Une expérience immersive et "émouvante"
L’exposition “Dracula, immersion dans les ténèbres” est une projection en mapping sur la surface intérieure de la chapelle Guez de Balzac d'Angoulême. Le mapping vidéo est une technique qui permet de projeter des vidéos sur des volumes en jouant avec leur relief. Un morceau de musique a été composé spécialement pour la projection pour le duo de compositeurs, Fred Avril et Philippe Monthaye, qui ont travaillé sur la musique de Last Man et de Mars Express.
"Avec Dracula, je m'attaque à quelque chose de très incertain, dont on ne connaît pas l'identité et l'apparence.

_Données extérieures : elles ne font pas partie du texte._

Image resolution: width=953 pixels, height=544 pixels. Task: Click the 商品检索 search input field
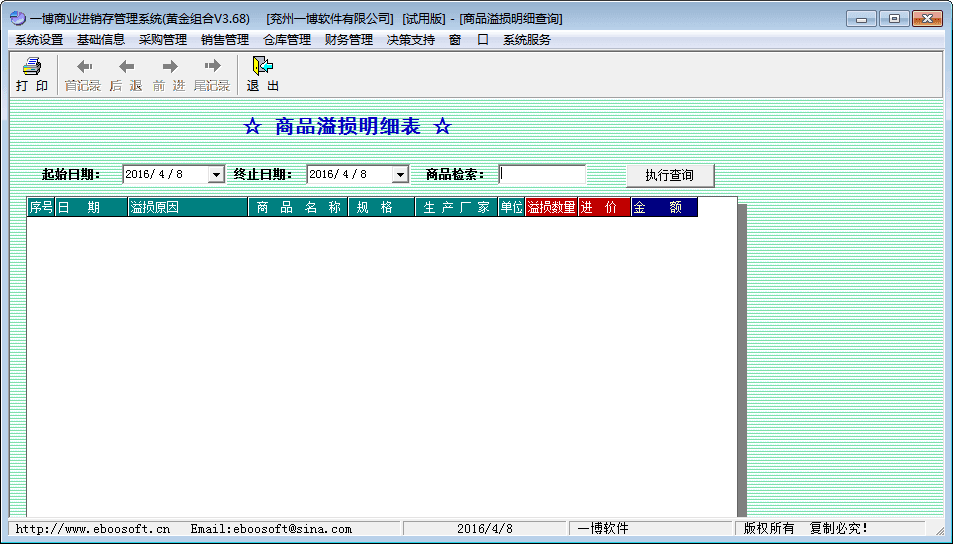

Donc, j'ai introduit beaucoup de ténèbres dans mes planches pour cette nouvelle œuvre.
D'habitude je dessine sur des planches petit format. Voir mes dessins projetés sur des murs, avec beaucoup d'animation, c'est très émouvant. Avec cette projection, j'ai vu à quel point on pouvait agrandir mes planches et tout ça c'est grâce au travail très précis de mes assistants et je leur en suis reconnaissant quand je vois le résultat."
Les yeux de Tom Cruise mais pas ses lèvres
On pense souvent que les yeux sont le plus important sur un visage, mais Shin'ichi Sakamoto ne partage pas cet avis, même si à ses débuts on lui a demandé de beaucoup s'entraîner dessus.
"Au Shonen Jump, on me disait de faire des yeux expressifs. On m'a dit de prendre Tom Cruise comme modèle, puis je me suis rendu compte que je n'étais pas le seul à avoir reçu ce conseil (rires). On a tendance à penser que dans l'expression des personnages ce qui attire le plus l'œil ce sont les yeux, et c'est vrai, mais dans une certaine mesure. Mais pour moi, ce qui est le symbole de la vie dans un visage ce sont les lèvres. Donc j'essaie de transmettre le côté vivant des personnages avec un aspect charnu des lèvres."